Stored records
····················
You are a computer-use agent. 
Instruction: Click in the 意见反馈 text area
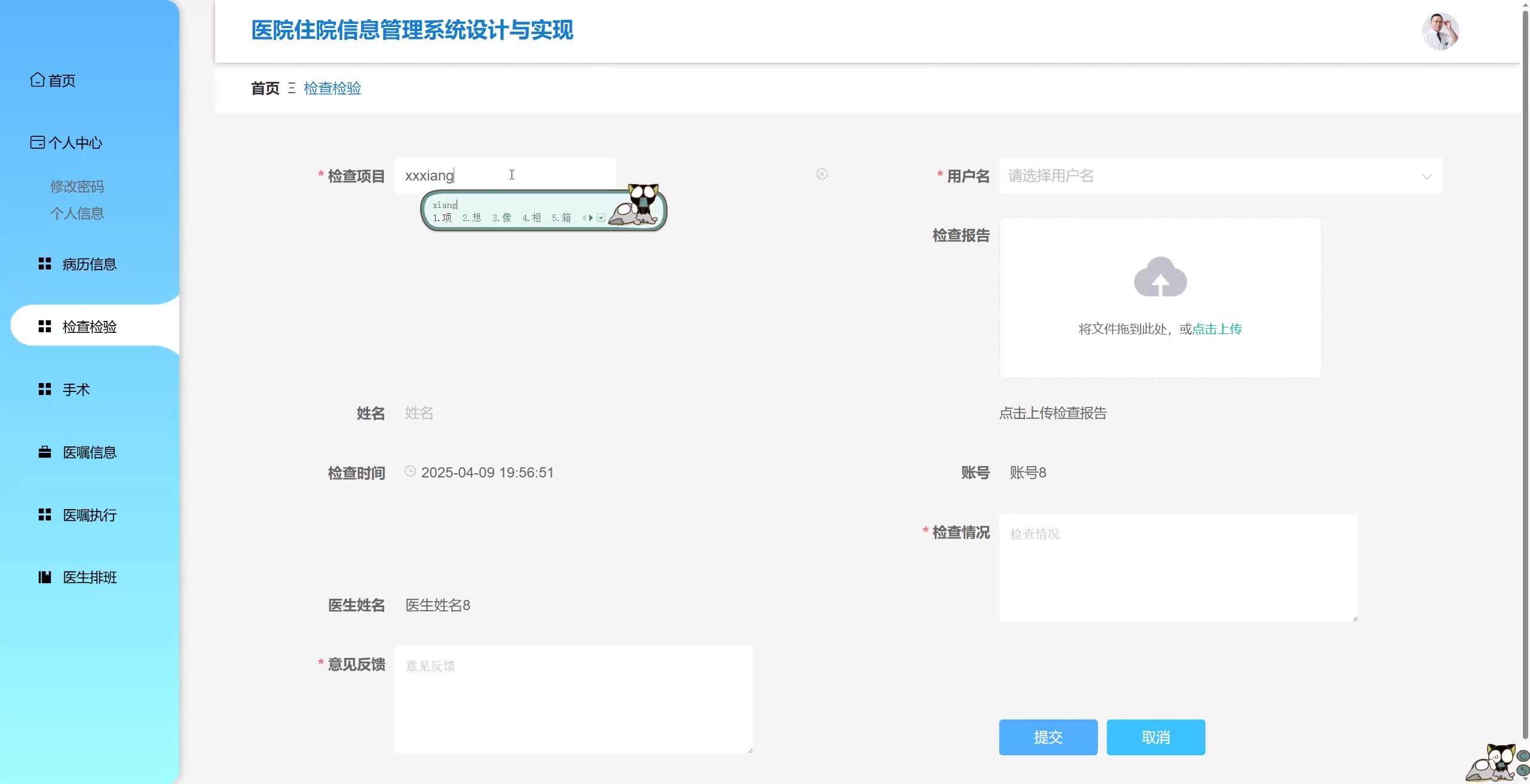(x=573, y=699)
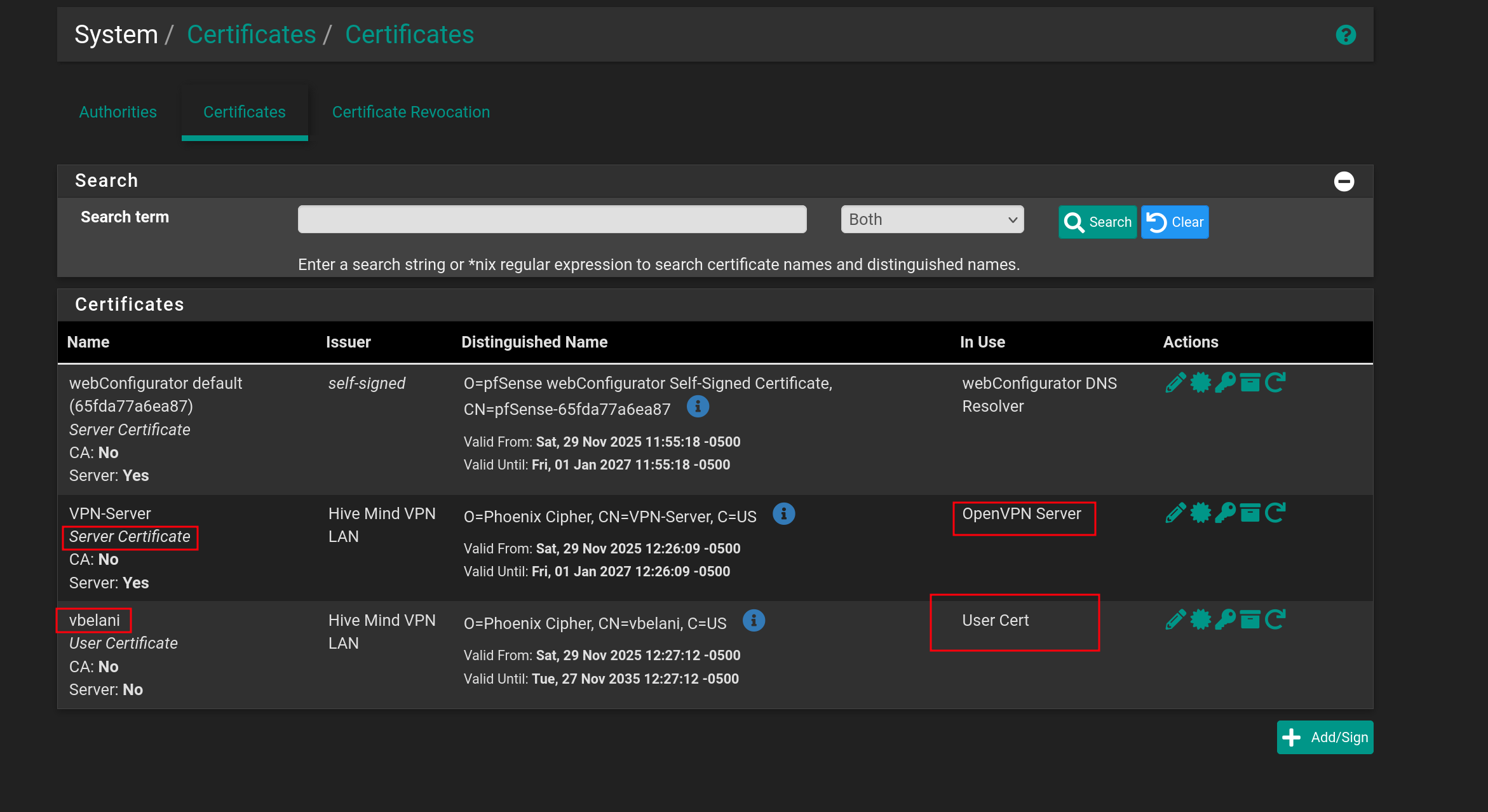The height and width of the screenshot is (812, 1488).
Task: Open the Both search scope dropdown
Action: (931, 219)
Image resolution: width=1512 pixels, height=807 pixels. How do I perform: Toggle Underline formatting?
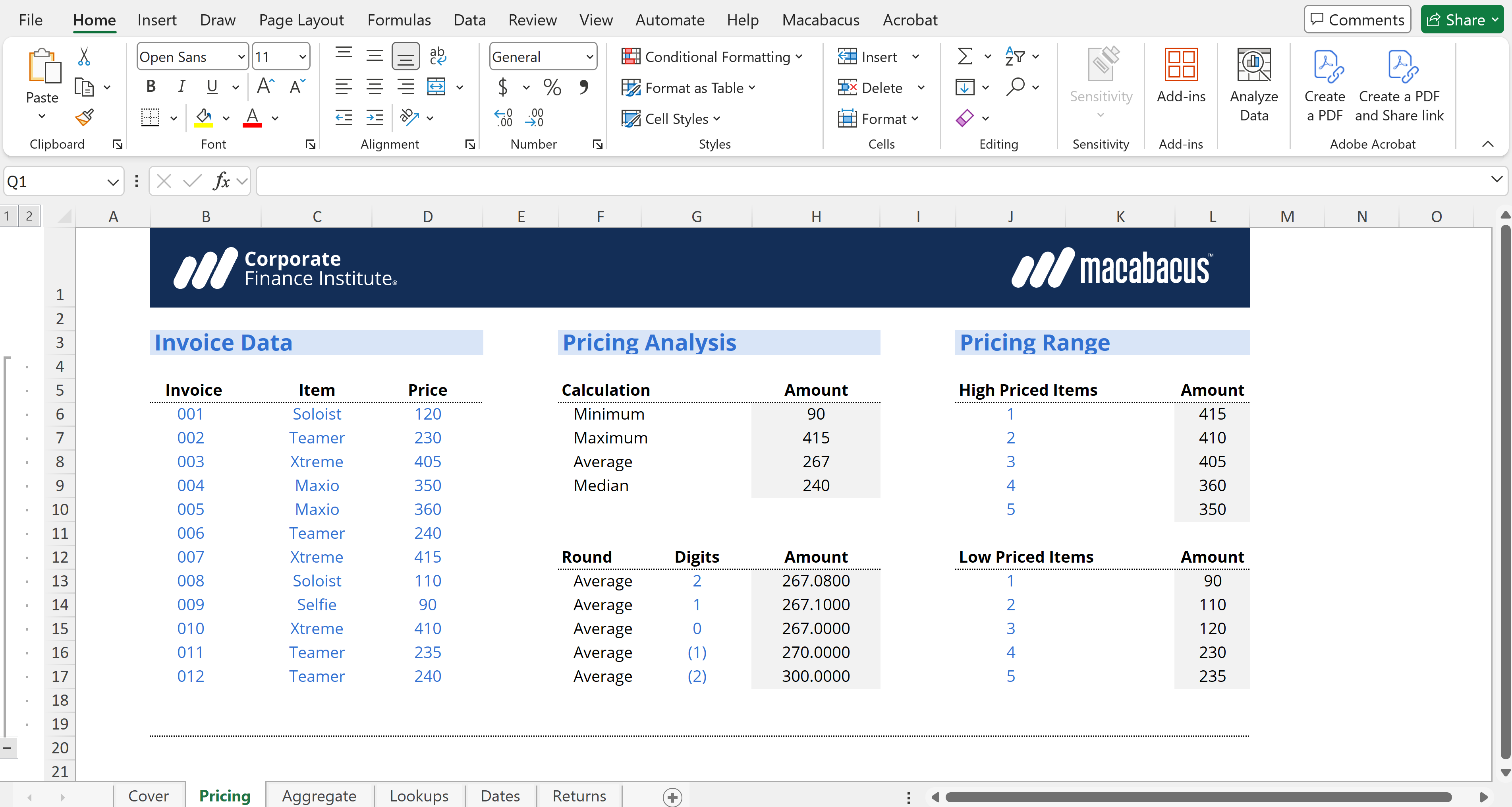click(212, 86)
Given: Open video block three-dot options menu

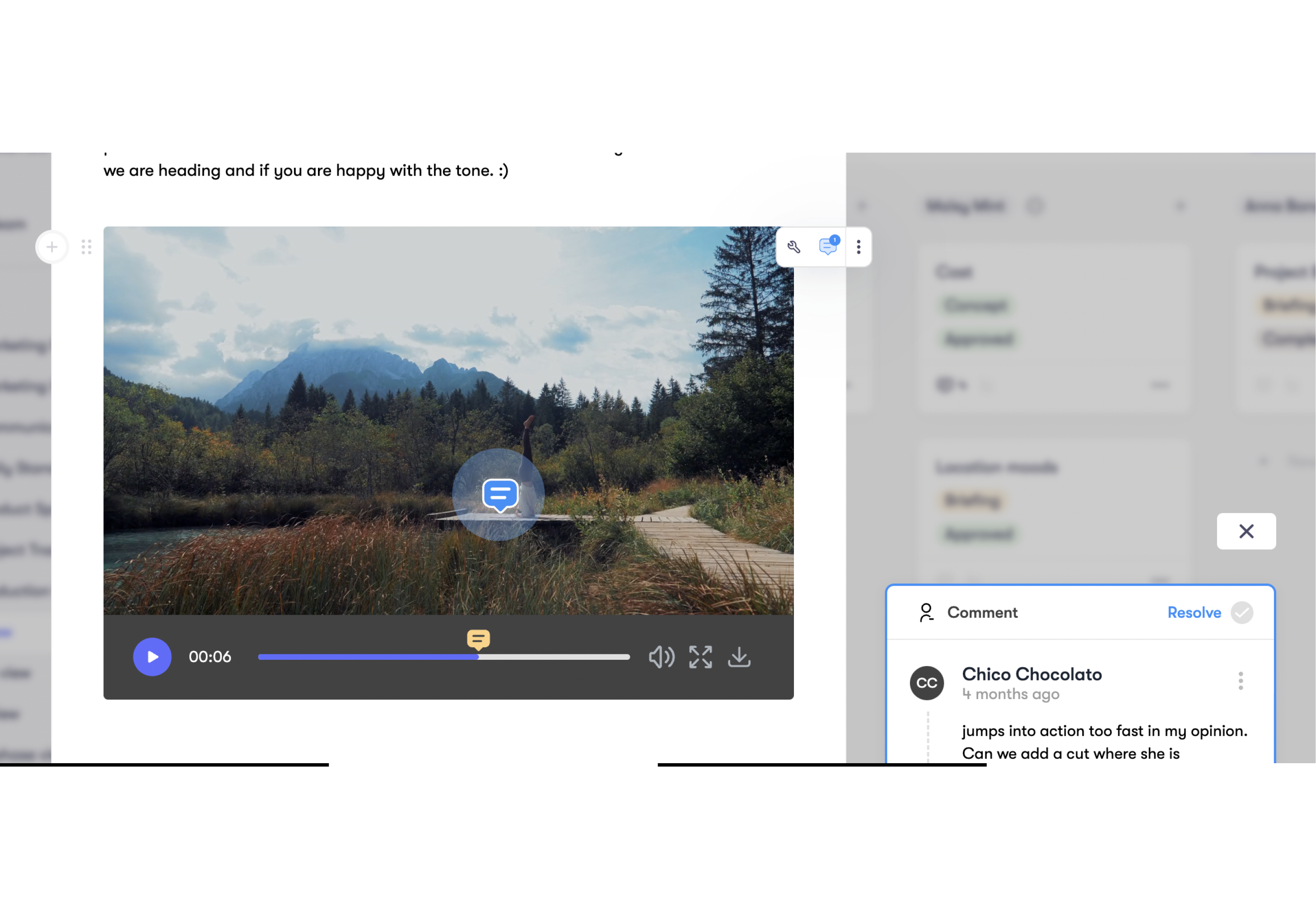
····················
Assigned task: Verbatim repetition of the entries is required, excluding any pictures.

Reply:
You are a computer-use agent. 
Instruction: Click in the 意见反馈 text area
(x=573, y=699)
The height and width of the screenshot is (812, 1488).
Task: Open the Both search scope dropdown
Action: (931, 219)
Image resolution: width=1512 pixels, height=807 pixels. How do I perform: Toggle Underline formatting?
click(212, 86)
Given: Open video block three-dot options menu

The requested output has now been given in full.